§ **Document passage**
It’s no secret that health care professionals must identify, respect, and care about their patients’ differences, values, preferences, and expressed needs. Nurses, physicians, allied health professionals: all need to be attentive when interacting with patients, and be sensitive to and respectful of their perspectives regarding health and wellness. The health care reform law currently being debated in Congress shifts some of the attention from how doctors are paid and how medical care is organized to how medical decisions are made and how those decisions affect care receivers. Some patients’ backgrounds might be similar to those of the care provider and some may be different. It’s the differences that cry out for attention.

More significantly, the differences, particularly the rampant socioeconomic disparities observed among racial and ethnic groups in the United States, can influence whether patients can even access high quality health care—perhaps care of any kind. The need for understanding, and for cultural competency training becomes clear when you look at the high incidence of diabetes and prostate cancer among African Americans; the high number of stress-related disorders among South Asian men; and the fact that Latinos have the highest median cholesterol level of any other group. Each of these facts impact communities and compounds aspects of public health. They affect the quality and vitality of, as well as exacerbate, public health issues.

“Diversity is our strength,” rolls off the tongues of politicians, community activists, and academics; even consultants and the mass media spread the mantra. In health care, where patient-provider interactions, empirical and inferential research, and clinical procedures continue to illuminate the importance of diversity, these differences have, perhaps, the greatest impact. This can be clinically referred to as cultural health care competence—one aspect of the national health care sector that has taken on enormous significance as a public health concern.

It is estimated that in another 15 years, our country’s demographic landscape will reflect a minority representation of roughly 40% of the U.S. population; already African Americans represent 13% and Hispanic Americans represent 16%. The National Institutes of Health are focused on how these statistics have galvanized the health care sector and are attempting to close the gap between the health status and health care of minorities versus the rest of the population.

Tackling this issue is not exactly new. What’s missing is firm commitment. In 1999, physician Lisa Cooper-Patrick researched to understand the extent to which racial and ethnic disparities, in health status and use of health services, were related to the nuances within the physician-patient interaction. She examined how physicians’ participatory decision-making style impacted the quality of care. Her findings provided evidence that physician bias was a significant contributor to the disparities in providing quality care to certain minorities and ethnic groups.

Other research has shown a discrepancy in patients’ access to organ transplants. When changes to Medicare passed, also in 1999, African Americans and Hispanics were 28% and 31% less likely, respectively, to be recommended for kidney/pancreas transplants. These disparities are likely tied to the inordinately high numbers of diabetics in both African American and Hispanic communities.

Collection entries:
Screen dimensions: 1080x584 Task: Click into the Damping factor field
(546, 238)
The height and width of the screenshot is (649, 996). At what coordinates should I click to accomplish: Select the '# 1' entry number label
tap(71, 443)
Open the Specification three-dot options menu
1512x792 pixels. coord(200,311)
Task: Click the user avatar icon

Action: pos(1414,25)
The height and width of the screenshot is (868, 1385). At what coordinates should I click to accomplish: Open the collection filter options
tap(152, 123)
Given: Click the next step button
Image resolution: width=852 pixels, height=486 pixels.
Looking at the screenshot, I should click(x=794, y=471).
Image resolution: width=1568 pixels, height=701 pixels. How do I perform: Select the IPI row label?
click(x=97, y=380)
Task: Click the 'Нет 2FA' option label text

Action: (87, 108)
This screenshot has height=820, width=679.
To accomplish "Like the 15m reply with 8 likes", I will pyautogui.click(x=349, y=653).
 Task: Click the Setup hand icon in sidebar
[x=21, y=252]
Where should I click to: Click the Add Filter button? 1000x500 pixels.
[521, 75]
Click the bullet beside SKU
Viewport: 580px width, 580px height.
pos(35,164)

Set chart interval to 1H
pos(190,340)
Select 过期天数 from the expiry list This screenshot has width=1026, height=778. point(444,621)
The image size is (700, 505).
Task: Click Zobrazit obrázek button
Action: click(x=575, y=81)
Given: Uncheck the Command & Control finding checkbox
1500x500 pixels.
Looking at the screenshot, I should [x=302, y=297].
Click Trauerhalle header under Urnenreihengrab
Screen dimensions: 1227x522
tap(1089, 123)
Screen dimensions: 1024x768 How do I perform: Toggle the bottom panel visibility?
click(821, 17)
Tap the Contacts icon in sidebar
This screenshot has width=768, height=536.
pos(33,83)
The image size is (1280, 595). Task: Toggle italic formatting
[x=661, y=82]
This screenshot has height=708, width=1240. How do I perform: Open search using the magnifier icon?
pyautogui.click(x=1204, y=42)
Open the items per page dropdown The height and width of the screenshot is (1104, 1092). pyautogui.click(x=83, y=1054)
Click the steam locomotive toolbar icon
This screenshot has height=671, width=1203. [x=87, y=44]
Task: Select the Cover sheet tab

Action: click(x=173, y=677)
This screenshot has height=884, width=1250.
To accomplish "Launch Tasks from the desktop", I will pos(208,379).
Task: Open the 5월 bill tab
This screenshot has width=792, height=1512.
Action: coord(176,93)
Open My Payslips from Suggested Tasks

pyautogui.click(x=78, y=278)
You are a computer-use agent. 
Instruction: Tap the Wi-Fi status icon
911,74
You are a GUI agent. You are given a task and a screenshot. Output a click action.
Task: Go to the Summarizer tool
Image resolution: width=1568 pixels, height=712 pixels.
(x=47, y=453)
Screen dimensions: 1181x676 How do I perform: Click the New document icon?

§ **Questions**
A – Answer these questions from the health care passage:
(i) What percentage of the U.S. population do Hispanic Americans represent?
(ii) In what year did physician Lisa Cooper-Patrick conduct her research?
(iii) Which group has the highest median cholesterol level of any group?
B – Reproduce everything in the health care passage from "It’s no secret" down to "out for attention.", with "Congress" renamed to "the Senate".
C – Summarize the health care passage in two sentences.

§ **Solutions below**
A –
(i) 16%
(ii) 1999
(iii) Latinos

B –
It’s no secret that health care professionals must identify, respect, and care about their patients’ differences, values, preferences, and expressed needs. Nurses, physicians, allied health professionals: all need to be attentive when interacting with patients, and be sensitive to and respectful of their perspectives regarding health and wellness. The health care reform law currently being debated in the Senate shifts some of the attention from how doctors are paid and how medical care is organized to how medical decisions are made and how those decisions affect care receivers. Some patients’ backgrounds might be similar to those of the care provider and some may be different. It’s the differences that cry out for attention.

C – Health care professionals must respect their patients' differences, and socioeconomic disparities among racial and ethnic groups in the United States can influence whether patients can access high quality care. Lisa Cooper-Patrick's 1999 research found that physician bias was a significant contributor to disparities in care, and other research showed that African Americans and Hispanics were less likely to be recommended for kidney/pancreas transplants.